**WORK ITEM**: Your reply should hold only the lines from the records below where "computer" occurs.

**TASK INPUTS**:

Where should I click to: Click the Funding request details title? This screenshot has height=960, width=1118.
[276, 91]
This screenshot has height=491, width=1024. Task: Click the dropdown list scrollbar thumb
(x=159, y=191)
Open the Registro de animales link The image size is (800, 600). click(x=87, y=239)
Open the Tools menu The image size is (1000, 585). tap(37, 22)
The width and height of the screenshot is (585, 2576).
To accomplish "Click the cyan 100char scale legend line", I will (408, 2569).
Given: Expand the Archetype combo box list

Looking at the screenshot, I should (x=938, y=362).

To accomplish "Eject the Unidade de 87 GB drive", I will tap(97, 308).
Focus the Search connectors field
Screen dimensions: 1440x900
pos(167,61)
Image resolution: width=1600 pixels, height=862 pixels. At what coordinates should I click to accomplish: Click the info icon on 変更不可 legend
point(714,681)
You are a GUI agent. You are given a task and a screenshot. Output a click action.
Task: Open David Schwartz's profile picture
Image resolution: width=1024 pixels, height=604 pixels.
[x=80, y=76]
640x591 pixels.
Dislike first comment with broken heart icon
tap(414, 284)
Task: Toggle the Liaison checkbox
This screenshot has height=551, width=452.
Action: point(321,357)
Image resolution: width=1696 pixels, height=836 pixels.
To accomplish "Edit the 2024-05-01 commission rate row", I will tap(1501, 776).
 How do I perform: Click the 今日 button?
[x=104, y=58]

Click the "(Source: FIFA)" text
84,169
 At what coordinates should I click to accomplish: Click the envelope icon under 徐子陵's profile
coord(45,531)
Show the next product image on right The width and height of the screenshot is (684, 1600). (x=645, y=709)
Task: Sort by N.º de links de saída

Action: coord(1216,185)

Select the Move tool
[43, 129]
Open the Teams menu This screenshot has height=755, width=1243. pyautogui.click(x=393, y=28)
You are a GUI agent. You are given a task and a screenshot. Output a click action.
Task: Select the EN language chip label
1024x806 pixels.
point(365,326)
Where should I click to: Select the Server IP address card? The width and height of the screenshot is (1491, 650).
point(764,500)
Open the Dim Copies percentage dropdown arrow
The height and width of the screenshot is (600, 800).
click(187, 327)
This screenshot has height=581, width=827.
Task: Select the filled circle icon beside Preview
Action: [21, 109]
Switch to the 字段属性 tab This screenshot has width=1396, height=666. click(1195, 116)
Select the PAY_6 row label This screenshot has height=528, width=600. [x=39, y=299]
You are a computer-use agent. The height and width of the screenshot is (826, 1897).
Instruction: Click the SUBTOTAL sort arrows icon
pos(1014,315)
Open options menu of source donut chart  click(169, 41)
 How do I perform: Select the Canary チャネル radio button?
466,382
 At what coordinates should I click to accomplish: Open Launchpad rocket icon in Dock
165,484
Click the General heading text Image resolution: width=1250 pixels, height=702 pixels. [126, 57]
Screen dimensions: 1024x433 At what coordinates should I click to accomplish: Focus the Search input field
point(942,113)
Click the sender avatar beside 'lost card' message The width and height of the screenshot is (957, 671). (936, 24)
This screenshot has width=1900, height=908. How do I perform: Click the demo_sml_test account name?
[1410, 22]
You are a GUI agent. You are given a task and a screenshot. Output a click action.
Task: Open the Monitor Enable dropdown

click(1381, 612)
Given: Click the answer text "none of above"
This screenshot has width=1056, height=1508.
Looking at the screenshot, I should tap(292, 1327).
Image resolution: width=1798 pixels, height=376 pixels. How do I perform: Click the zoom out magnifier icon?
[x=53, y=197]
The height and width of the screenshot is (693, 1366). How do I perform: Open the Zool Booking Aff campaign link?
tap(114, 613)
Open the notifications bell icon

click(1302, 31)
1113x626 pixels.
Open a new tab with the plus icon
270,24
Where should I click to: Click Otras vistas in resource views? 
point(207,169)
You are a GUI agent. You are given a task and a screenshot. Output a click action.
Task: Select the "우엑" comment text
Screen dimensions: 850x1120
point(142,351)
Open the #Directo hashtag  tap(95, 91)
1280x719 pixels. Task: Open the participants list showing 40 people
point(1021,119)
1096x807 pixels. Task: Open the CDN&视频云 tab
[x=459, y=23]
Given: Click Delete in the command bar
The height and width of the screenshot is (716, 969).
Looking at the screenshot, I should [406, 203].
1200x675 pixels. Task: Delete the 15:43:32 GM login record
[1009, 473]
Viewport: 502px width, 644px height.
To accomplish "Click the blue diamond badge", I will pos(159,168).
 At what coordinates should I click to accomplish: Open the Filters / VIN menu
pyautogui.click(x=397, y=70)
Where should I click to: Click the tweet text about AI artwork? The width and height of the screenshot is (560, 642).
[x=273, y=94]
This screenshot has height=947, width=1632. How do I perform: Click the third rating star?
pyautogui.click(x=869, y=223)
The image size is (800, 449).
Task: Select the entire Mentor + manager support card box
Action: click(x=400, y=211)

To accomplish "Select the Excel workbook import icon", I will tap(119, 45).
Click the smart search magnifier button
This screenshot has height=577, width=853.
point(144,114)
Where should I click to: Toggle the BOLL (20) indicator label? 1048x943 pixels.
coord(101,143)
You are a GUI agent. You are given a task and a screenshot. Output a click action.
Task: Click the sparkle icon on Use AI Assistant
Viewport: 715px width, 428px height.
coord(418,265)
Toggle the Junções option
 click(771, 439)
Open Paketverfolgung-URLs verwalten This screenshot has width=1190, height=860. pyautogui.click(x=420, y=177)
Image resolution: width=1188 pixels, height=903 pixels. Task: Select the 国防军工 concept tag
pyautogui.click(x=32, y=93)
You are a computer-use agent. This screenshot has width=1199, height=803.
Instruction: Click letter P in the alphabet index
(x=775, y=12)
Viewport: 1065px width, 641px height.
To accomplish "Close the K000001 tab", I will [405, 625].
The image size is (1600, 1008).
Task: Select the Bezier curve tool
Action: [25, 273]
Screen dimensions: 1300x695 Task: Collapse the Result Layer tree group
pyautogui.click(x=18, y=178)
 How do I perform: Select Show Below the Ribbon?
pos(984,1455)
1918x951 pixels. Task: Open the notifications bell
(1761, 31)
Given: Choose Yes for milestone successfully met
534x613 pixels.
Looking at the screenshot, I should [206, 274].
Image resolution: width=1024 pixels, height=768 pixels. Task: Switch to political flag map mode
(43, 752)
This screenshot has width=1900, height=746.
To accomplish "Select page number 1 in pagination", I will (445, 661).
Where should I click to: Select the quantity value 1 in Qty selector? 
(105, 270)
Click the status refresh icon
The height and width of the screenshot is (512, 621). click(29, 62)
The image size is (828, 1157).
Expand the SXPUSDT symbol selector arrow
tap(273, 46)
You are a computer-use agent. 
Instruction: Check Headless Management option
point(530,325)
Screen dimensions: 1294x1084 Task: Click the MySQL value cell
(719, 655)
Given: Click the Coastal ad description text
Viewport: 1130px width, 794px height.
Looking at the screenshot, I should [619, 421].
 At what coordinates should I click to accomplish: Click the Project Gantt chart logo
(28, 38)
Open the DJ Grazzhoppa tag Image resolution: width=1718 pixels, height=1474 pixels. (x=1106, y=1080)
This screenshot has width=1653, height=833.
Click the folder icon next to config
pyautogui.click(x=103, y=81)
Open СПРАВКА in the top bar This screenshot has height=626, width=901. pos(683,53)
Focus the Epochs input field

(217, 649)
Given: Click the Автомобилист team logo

**ANSWER AREA**:
You are a computer-use agent. The height and width of the screenshot is (826, 1897).
You are a computer-use agent. This screenshot has width=1199, height=803.
You are a computer-use agent. 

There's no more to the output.